This video explores the connection between attachment styles (anxious, avoidant, fearful-avoidant, and secure) and nervous system development. Heidi Priebe explains how childhood experiences shape our responses to distress and influence our ability to self-regulate as adults. The video aims to provide understanding and guidance for improving nervous system regulation based on individual attachment styles.
Inconsistent parental responsiveness to a child's distress, where care and support are provided sometimes but not consistently, leads to anxious attachment. The child learns to escalate their distress to a higher level (7-9/10) to ensure their needs are met, because at lower levels (3-6/10), the response is unreliable. This prevents the child from learning effective self-regulation skills because they are not in a regulated state (within their window of tolerance) when the parent intervenes.
A secure parent responds to a child's distress in the moderate range (3-6/10), teaching the child self-regulation and problem-solving skills. They offer both comfort and protection, addressing the underlying issue causing distress to prevent recurrence. In contrast, a parent of an anxiously attached child often only intervenes when the child's distress is already high (7-9/10), outside their window of tolerance. This prevents the child from learning preventative strategies; they only learn to escalate distress to get attention and comfort.
Heidi Priebe suggests avoidant individuals take their nervous system's signals more seriously, even if they don't seem to make sense. They should let their nervous system lead sometimes, instead of always trying to conform to how they think they should feel. This means paying attention to cues like needing more rest than expected and acknowledging the body's signals indicating stress. Learning to value emotional comfort alongside self-protection strategies is vital; acknowledging problems and seeking help rather than isolating to solve problems alone.
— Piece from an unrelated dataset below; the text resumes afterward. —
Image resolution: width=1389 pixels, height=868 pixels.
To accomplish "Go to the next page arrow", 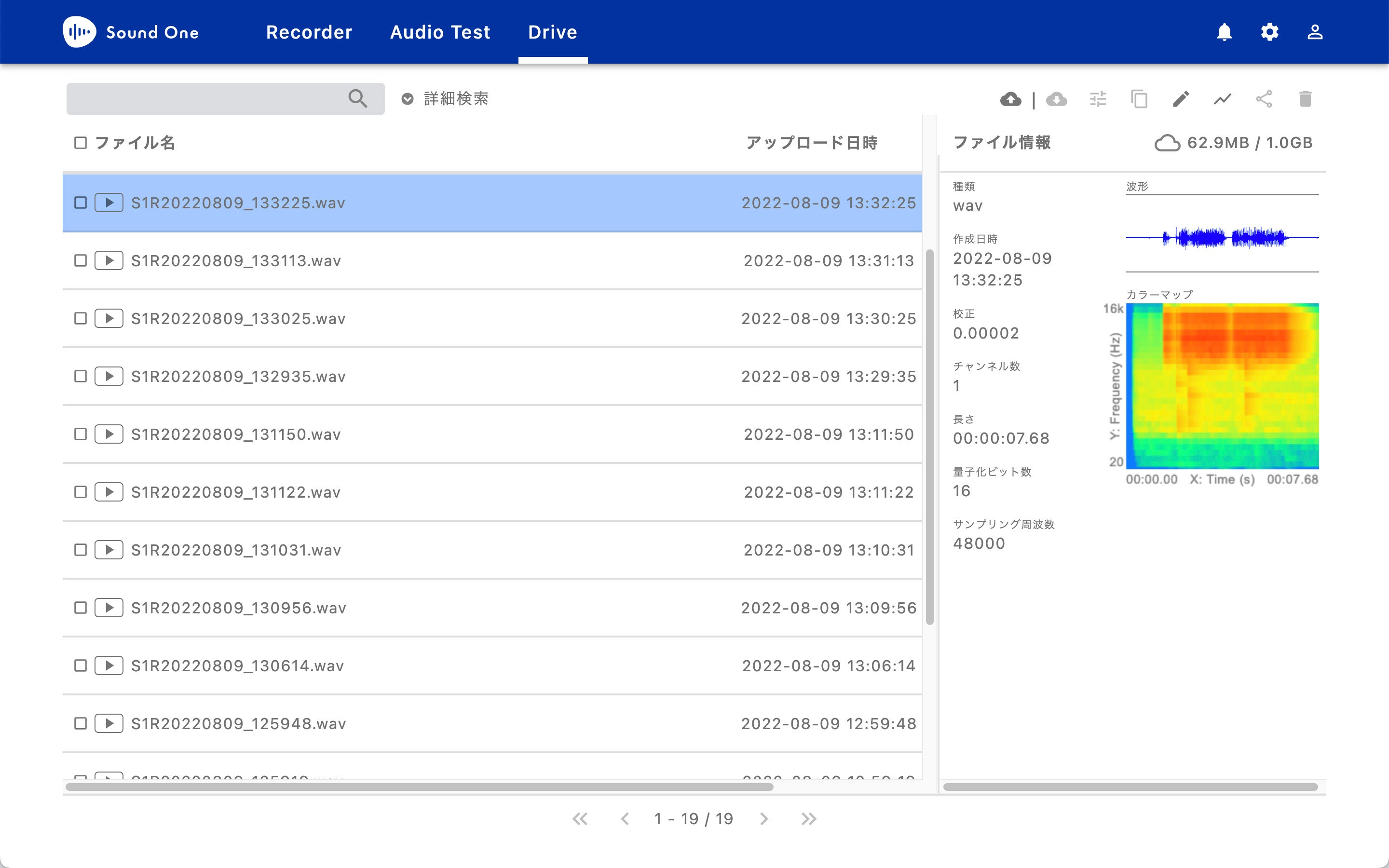I will [763, 819].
Fearful-avoidant attachment combines features of both anxious and avoidant styles. Like avoidants, they often mistrust their nervous system's cues and focus on how they should feel. However, unlike avoidants, they are more consciously aware of their distress. They experience spikes in distress similar to anxious individuals but also shame themselves for feeling this way. This leads to indecisiveness and disorientation, bouncing between wanting closeness/comfort and dismissing it as shameful. Unlike purely anxious individuals, they struggle to discern when to act on feelings versus manage them internally.